> **WHAT THIS TASK INVOLVES**:
Go line by line through the entries below and copy those containing the string "agent".

(Records from a data source)
____
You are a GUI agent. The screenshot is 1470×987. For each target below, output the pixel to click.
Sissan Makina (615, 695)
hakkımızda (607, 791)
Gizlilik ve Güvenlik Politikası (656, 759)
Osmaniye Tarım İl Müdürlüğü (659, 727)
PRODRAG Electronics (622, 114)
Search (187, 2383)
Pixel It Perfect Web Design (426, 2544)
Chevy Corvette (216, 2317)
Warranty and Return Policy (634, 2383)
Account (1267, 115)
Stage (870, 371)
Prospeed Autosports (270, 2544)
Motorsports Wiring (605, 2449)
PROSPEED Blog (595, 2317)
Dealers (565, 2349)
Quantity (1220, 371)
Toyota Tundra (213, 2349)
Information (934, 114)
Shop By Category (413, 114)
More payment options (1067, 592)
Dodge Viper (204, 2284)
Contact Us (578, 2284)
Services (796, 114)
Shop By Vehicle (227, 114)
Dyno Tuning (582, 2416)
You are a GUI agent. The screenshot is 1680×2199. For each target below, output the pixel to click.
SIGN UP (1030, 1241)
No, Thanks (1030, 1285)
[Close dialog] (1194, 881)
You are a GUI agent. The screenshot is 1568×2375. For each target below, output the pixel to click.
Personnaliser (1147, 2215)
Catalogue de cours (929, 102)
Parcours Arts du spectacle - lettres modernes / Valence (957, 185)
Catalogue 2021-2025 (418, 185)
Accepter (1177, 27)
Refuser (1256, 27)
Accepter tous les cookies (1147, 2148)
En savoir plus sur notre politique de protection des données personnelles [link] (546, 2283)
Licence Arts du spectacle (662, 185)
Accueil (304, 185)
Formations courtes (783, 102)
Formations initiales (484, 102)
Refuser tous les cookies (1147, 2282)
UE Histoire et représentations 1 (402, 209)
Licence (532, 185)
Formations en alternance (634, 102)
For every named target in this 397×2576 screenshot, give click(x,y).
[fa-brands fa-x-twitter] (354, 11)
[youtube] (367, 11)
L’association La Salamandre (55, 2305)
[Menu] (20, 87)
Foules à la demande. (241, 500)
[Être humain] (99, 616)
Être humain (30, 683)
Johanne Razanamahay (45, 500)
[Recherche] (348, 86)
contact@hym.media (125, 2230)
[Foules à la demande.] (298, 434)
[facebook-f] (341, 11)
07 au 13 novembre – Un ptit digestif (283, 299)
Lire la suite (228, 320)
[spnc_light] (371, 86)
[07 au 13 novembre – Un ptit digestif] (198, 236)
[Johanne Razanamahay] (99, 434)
____
> **RESULT**:
You are a GUI agent. The screenshot is 1470×987. For each target below, output the pixel to click.
You are a GUI agent. The screenshot is 1680×2199. For each target below, output the pixel to click.
You are a GUI agent. The screenshot is 1568×2375. For each target below, output the pixel to click.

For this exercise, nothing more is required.